FRANCISCO LEANDRO
FRANCISCO LEANDRO

Hace algunas semanas, un amigo me confesó el porqué de su estado de ánimo; lo vimos retraído, ya no comentaba igual en nuestro grupo de Whatsapp y ya no enviaba la selección de material erótico que tanto nos gustaba.

Me dijo que su prometida estaba a punto de romper todo compromiso e ilusión por el hecho de haberse percatado del flujo de imágenes y videos en nuestro selecto, fiel, maduro a veces, y otras inmaduro grupo de amigos.

De ahí me puse a reflexionar sobre la afición por el erotismo, pornografía, o como le llaman las revistas finas ahora: “entretenimiento para adultos”.

Sería por la cercanía con Estados Unidos que cuando éramos jóvenes, en la mera “edad de la punzada”, al escuchar Playboy, se nos hinchaba el corazón y muchas otras cosas, novateábamos en las peluquerías o husmeando en el cuarto del tío soltero, hojeando con nerviosismo, un ojo a la coneja y otra a ver quién viene.

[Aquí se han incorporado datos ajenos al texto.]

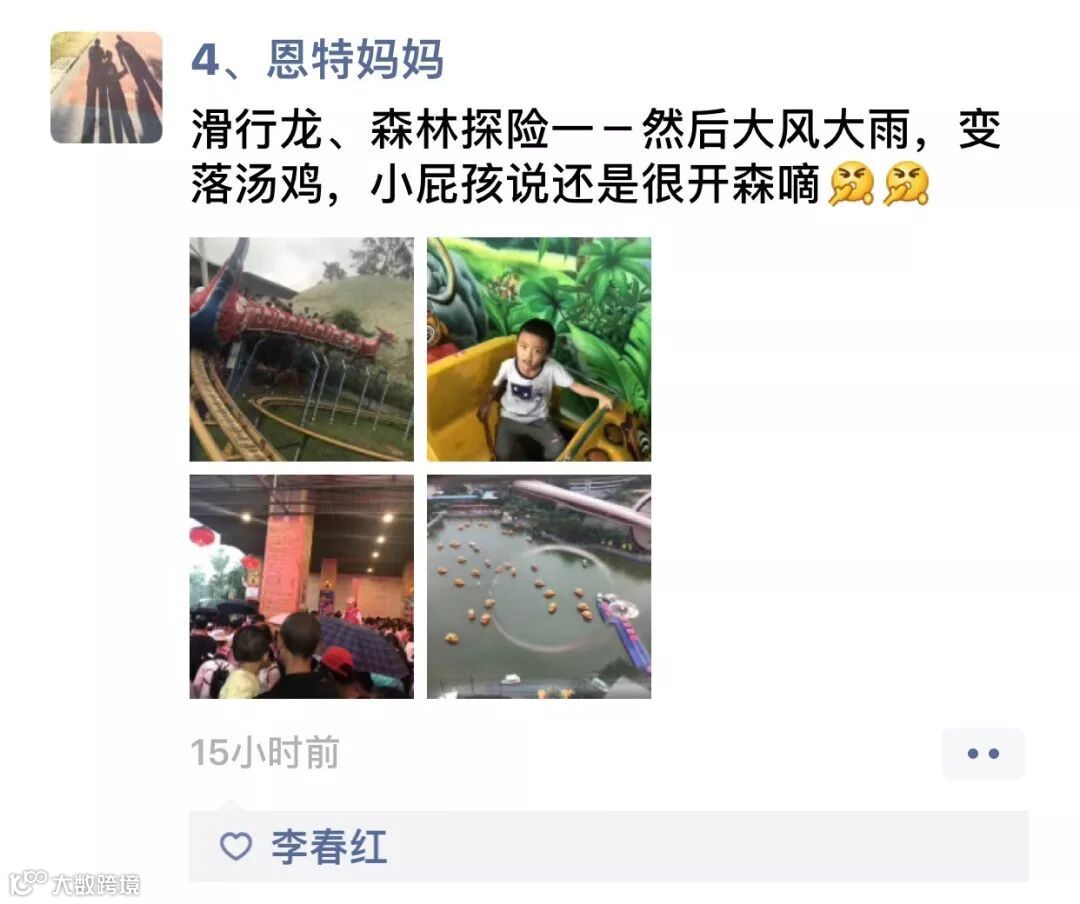Click the number 4 before the username

[x=205, y=61]

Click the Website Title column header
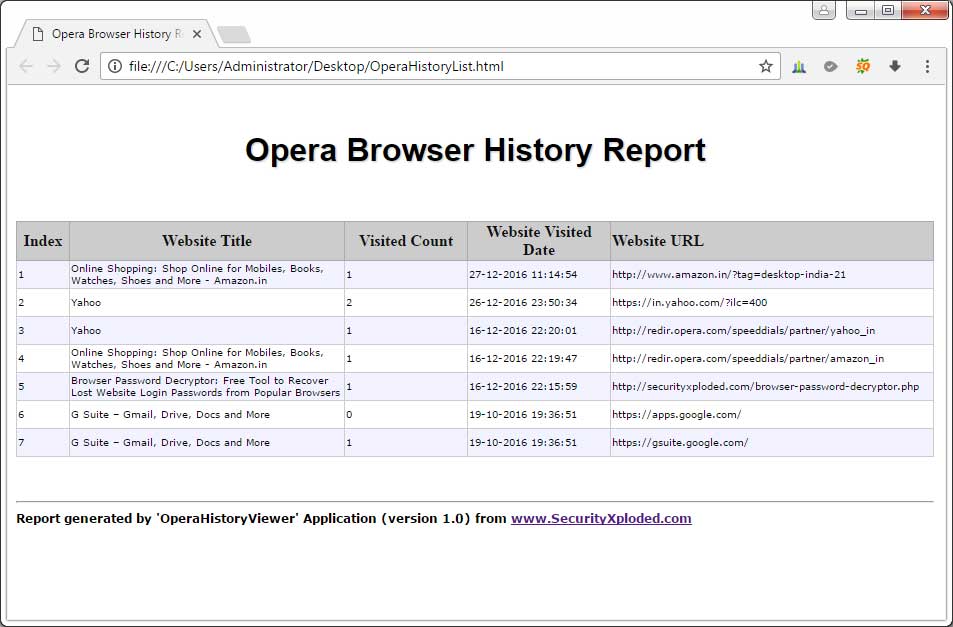[207, 241]
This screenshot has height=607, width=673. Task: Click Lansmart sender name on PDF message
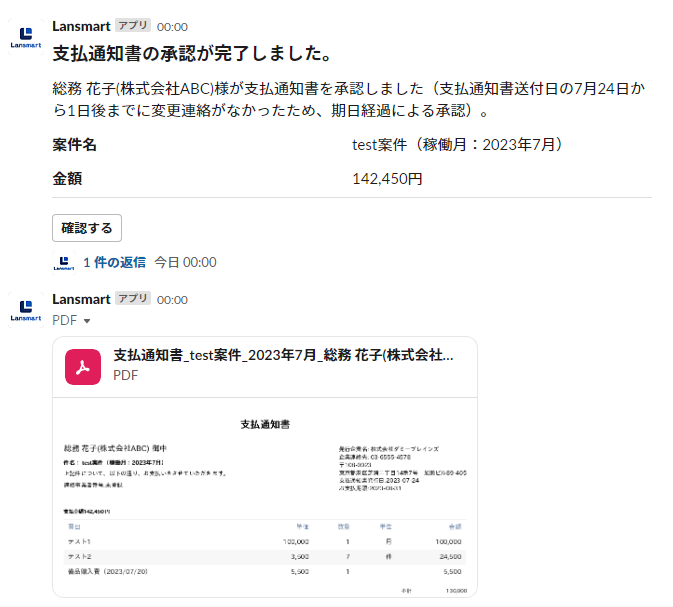[x=81, y=299]
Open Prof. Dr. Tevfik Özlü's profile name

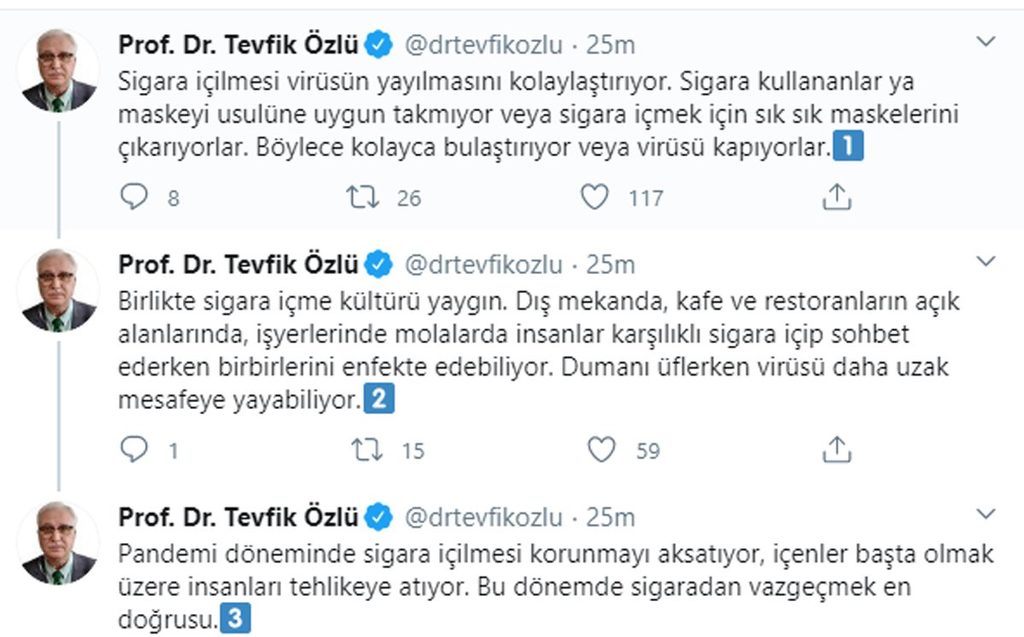click(x=238, y=43)
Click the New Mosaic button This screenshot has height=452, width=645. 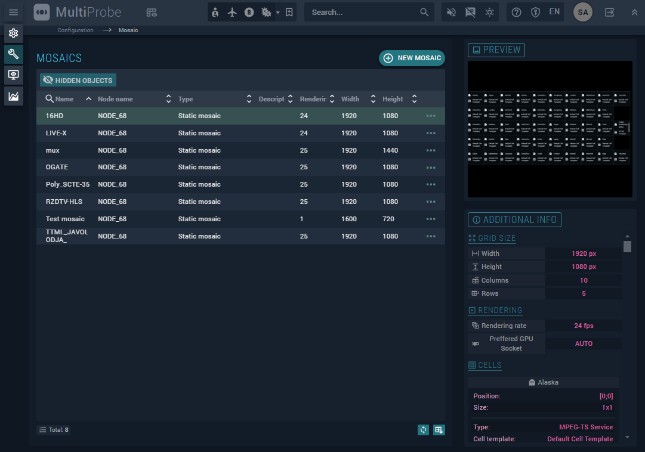point(411,58)
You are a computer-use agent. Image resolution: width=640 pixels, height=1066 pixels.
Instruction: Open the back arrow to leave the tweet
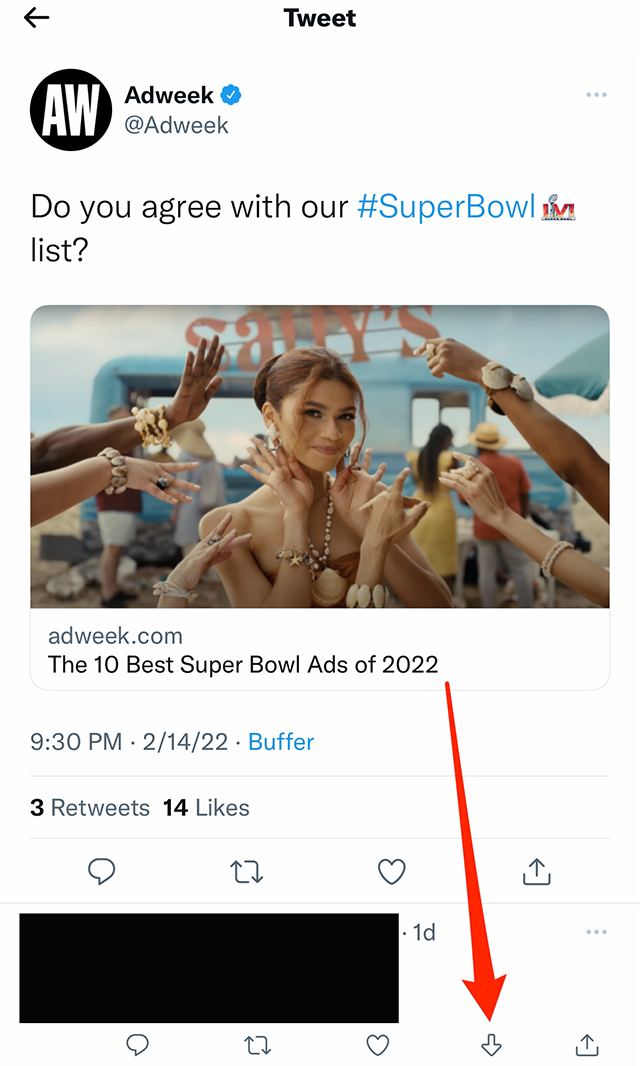pyautogui.click(x=36, y=17)
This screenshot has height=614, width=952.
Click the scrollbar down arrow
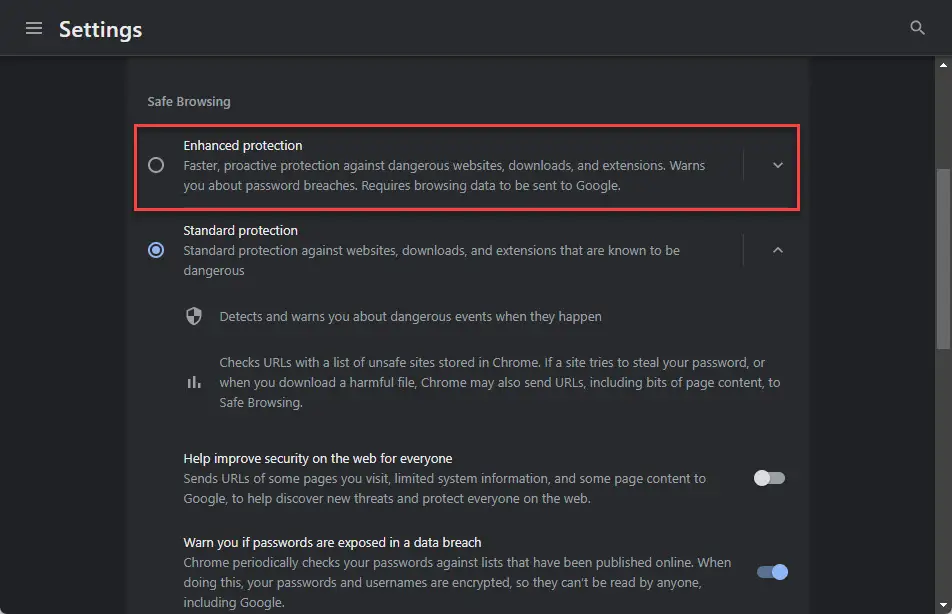pyautogui.click(x=943, y=605)
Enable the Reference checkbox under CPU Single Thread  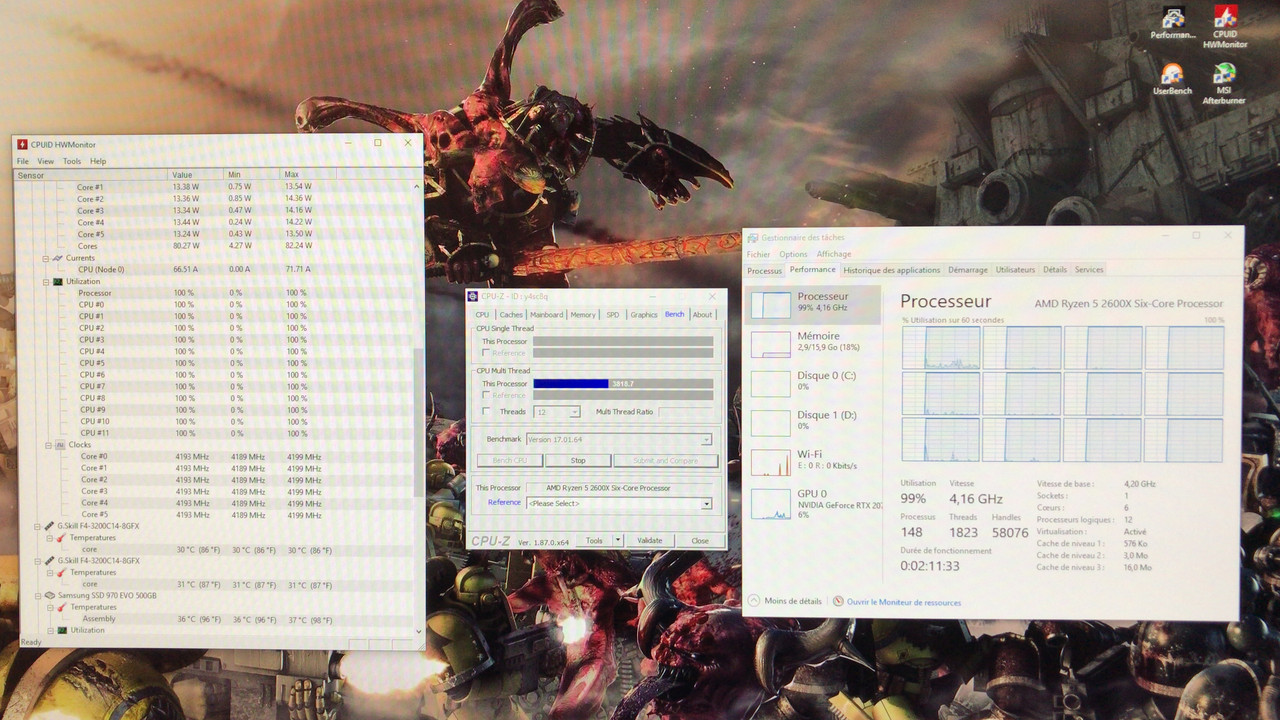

Ahora podemos hacerlo desde la privacidad de nuestro teléfono móvil, porque es eso, privado; y muchas personas no pueden ni quieren entenderlo.

¿Qué Playboy siempre ha tenido entrevistas y recomendaciones interesantes?

Lo supe hasta la muerte de Hugh Hefner.

Como en toda industria, hay cosas buenas y cosas malas, los grupos feministas y otros redentores de cualquier cosa están en contra de algo tan natural para nuestra actualidad mercantilizada, que es vender y comprar imagen.

Señoras: si la que sale en la foto gana dinero y el que está de este lado tiene dinero para comprarle sus fotos a Hefner. ¿Cuál es el problema?

Me gusta el erotismo, como a cualquier animal, hembra o macho, como a ti que lees esto.

Con Internet las cosas cambiaron, y se empezó a publicar la privacidad de la gente, pero ése es otro tema, ah, también hay a quien le gusta que sus videos sexuales se vean en la red, y son millones, y hasta ganan dinero.

Señores: La nalga vende, y vende bien, y qué bueno que sigan rolando las imágenes mientras no se dañe a nadie.

El morbo, las rendijas, la ropa interior, las modelos, los sueños guajiros, los viejitos raboverde, las muchachas con aspiraciones, el rico con mansiones, el pobre con El Libro Vaquero, las nudes con permiso de lo que sea siempre van a existir.

Viva la libertad, viva el amor, viva la sexualidad… ¡Viva la chaqueta!

Ah, y muera el mal gobierno, no se me vaya a tachar de “derecho” por ver a conejitas con traje de baño dorado y con una bandera yankee en las manos.